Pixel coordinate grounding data
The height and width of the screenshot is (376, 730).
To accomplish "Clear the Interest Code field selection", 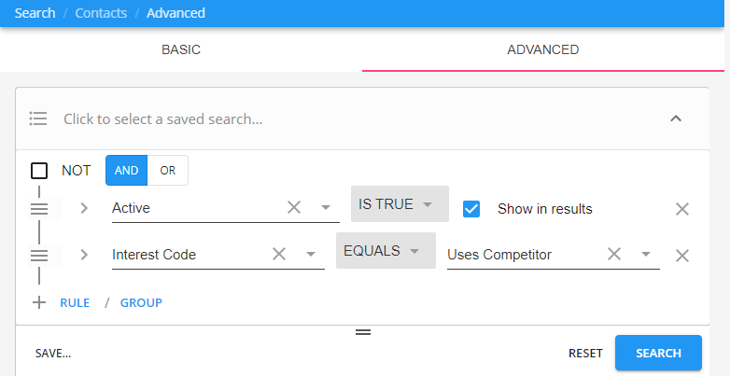I will click(x=279, y=254).
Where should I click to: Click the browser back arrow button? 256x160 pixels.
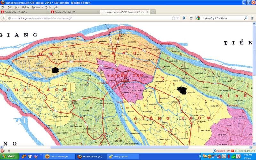[4, 18]
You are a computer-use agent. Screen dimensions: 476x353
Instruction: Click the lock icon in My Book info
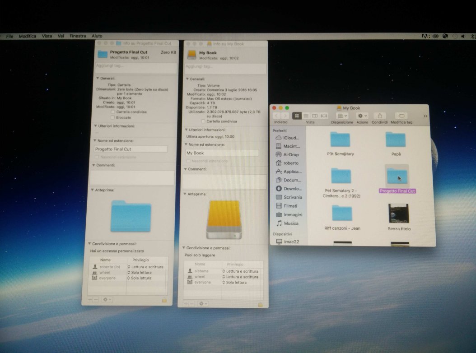pyautogui.click(x=260, y=305)
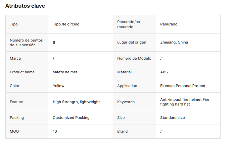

**WHAT IS BEING ASKED**.
From the line that contains "Where should I" to the last line of the data above, inclusive, transcribe every line exactly and only those lines, omitting pictures.

**EXERCISE OUTPUT**.
Where should I click to: Click the browser back arrow button? 256x160 pixels.
[4, 18]
You are a computer-use agent. Screen dimensions: 476x353
Instruction: Click the lock icon in My Book info
pyautogui.click(x=260, y=305)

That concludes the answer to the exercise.